Biography
Chris Wink, Matt Goldman and Phil Stanton founded the Blue Man Group in 1987. Wink and Goldman became friends in a NYC junior high school and eventually reunited in NYC after college where they met Stanton, from Savannah Georgia. Identical in their blue-painted skin, skullcaps, and black clothing, they soon became a fixture of the New York underground performance art scene. In the beginning, the group played at Central Park, the Performing Garage, and Dixon Place and PS 122 in New York City, NY. Blue Man Group has been recognized for their spectacular off-Broadway theater performances by winning awards such as the 1992 Lucille Lortel Award.

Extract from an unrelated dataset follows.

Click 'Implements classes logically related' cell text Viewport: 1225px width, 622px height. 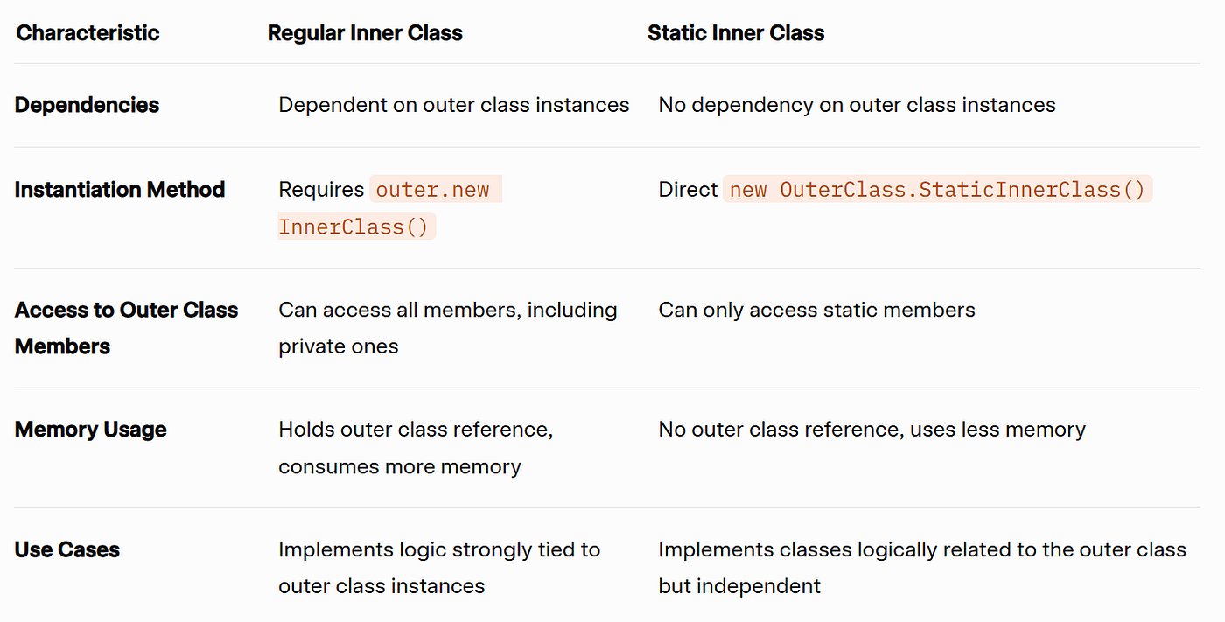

Equal parts play, concert, and sketch routine, the Blue Man Group combined sight gags, physical stunts, and audience participation, with members of the front rows given plastic rain ponchos as protection from the hail of paint, food, and other assorted projectiles launched from the stage; in early 1991, they premiered their production Tubes at La MaMa, moving to the Astor Place Theater by the end of the year and ultimately winning an Obie Award for their efforts. Tubes eventually expanded to long runs in Boston, Chicago, and Las Vegas; in 1999, the Blue Man Group also issued an album, Audio, spotlighting their custom musical instruments.